Stored records:
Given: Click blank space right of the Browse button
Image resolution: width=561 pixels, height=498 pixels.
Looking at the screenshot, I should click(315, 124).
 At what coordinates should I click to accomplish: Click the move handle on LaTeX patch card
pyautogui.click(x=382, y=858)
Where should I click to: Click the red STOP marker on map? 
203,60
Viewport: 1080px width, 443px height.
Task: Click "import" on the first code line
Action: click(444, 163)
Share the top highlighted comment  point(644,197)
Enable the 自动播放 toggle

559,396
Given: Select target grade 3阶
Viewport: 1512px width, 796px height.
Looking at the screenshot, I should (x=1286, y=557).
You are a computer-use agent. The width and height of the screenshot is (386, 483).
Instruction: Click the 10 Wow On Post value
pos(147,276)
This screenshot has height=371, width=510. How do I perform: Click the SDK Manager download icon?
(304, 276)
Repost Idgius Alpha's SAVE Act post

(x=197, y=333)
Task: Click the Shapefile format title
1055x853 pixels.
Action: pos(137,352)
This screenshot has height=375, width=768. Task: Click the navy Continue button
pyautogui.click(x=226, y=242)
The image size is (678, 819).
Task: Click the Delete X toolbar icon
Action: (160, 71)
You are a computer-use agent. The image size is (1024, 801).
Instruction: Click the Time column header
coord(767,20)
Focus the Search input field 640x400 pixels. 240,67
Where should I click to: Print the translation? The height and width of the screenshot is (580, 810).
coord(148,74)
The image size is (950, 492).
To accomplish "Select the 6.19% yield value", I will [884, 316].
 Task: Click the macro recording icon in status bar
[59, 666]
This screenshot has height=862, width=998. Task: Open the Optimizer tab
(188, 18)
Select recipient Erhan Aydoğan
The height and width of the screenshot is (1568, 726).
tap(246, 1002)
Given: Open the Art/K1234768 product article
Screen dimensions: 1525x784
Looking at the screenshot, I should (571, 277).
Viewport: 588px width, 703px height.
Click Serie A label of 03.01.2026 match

### WHAT YOU WILL DO
Only lines holding the word "computer" belong in the answer; copy all of them from the records.

### ANSWER SECTION
You are a computer-use agent. The width and height of the screenshot is (386, 483).
You are a computer-use agent. The image size is (1024, 801).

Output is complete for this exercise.